- Infielder
- Born: January 15, 1982 (age 44) Valencia, Venezuela
- Batted: RightThrew: Right

MLB debut
- Sept 1, 2006, for the Washington Nationals

Last MLB appearance
- October 1, 2006, for the Washington Nationals

MLB statistics
- Batting average: .211
- Hits: 4
- Runs batted in: 0
- Stats at Baseball Reference

Teams
- Washington Nationals (2006);

= Melvin Dorta =

Venezuelan baseball player (born 1982)

Melvin A. Dorta (born January 15, 1982) is a Venezuelan former professional baseball infielder. Dorta bats and throws right-handed. He made his Major League Baseball debut with the Washington Nationals on September 1, 2006.

==Career==
===Boston Red Sox===
Dorta began his career by joining the Boston Red Sox organization in 2001 after signing as a free agent in 1998. He was assigned to the GCL Red Sox and also appeared for the Augusta GreenJackets. In 2002, he played for the advanced A-ball Sarasota Red Sox, with whom he spent the entire 2002 and 2003 seasons.
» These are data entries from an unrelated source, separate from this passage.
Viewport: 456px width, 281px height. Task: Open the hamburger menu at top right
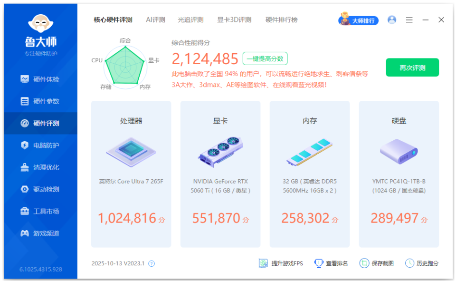pos(409,20)
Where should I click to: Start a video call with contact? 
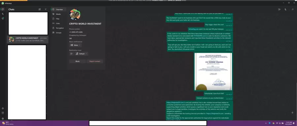pyautogui.click(x=279, y=9)
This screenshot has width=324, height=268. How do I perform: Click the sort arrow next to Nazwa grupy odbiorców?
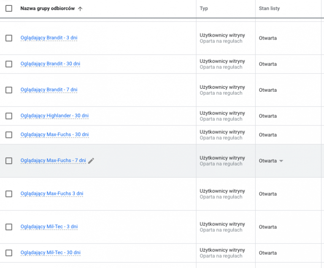pos(80,9)
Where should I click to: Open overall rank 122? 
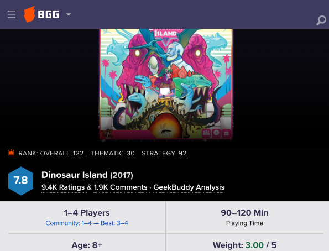click(79, 153)
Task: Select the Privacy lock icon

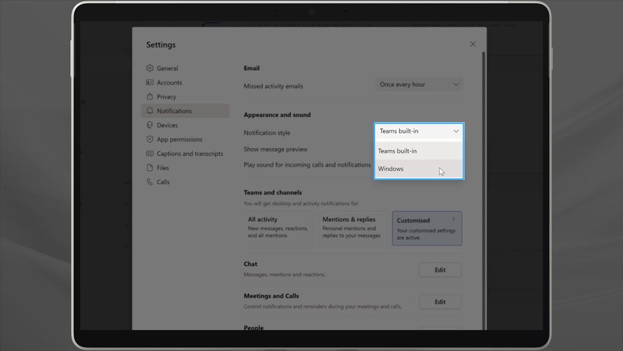Action: click(x=150, y=97)
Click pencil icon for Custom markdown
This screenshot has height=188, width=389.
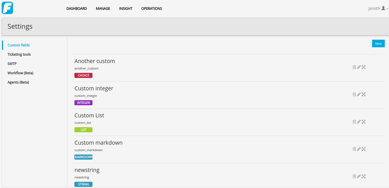[359, 149]
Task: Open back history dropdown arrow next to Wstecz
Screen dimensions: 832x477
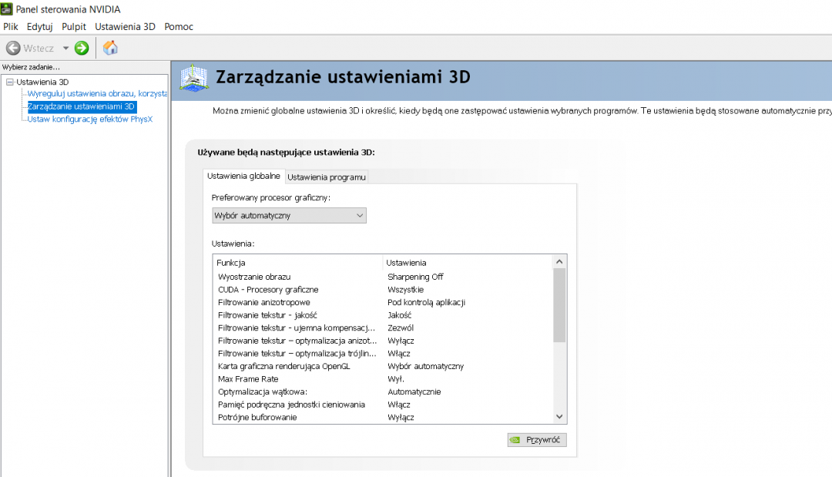Action: click(x=65, y=48)
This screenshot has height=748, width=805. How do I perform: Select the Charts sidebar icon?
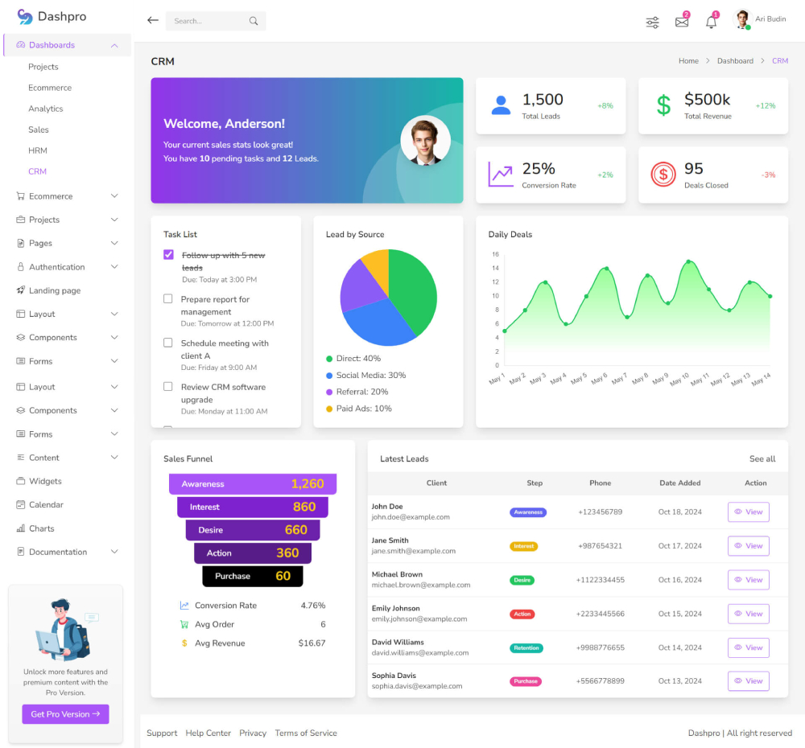pyautogui.click(x=19, y=528)
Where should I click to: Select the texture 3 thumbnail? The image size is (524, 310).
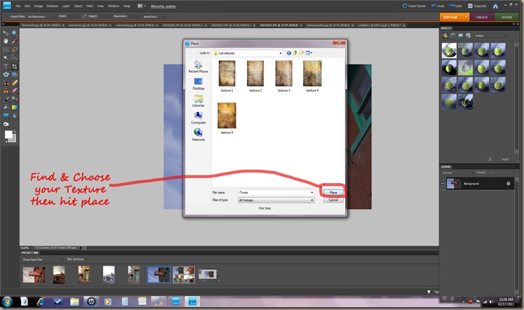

===Montreal Expos/Washington Nationals===
Dorta was acquired by the Montreal Expos from the Boston Red Sox on January 5, 2004. In 2004 he played for the AA Harrisburg Senators and remained in Harrisburg in 2005 when the Montreal Expos became the Washington Nationals. In 2005, Dorta established career highs with 11 home runs, 50 RBI and 121 games played for Double-A Harrisburg Senators. In 2006, he was selected for the Eastern League All-Star Game and was promoted to Washington in July for two games, then was brought back up at the start of September. In 2007, Dorta did not appear in the major leagues, and played for Harrisburg and the AAA Columbus Clippers. He became a free agent after the season.

===Pittsburgh Pirates===
On January 22, 2008, Dorta signed a minor league contract with an invitation to spring training with the Pittsburgh Pirates. He spent the season with the Altoona Curve, the Double-A affiliate of Pittsburgh. He became a free agent at the end of the season.

===Baltimore Orioles===
Dorta signed a minor league contract with the Baltimore Orioles in December 2008. Dorta was assigned to the Double-A Bowie Baysox to begin the season. On May 16, he was promoted to the Triple-A Norfolk Tides. He would play in 94 games for Norfolk, hitting .252/.301/.321. On November 9, 2009, he elected free agency.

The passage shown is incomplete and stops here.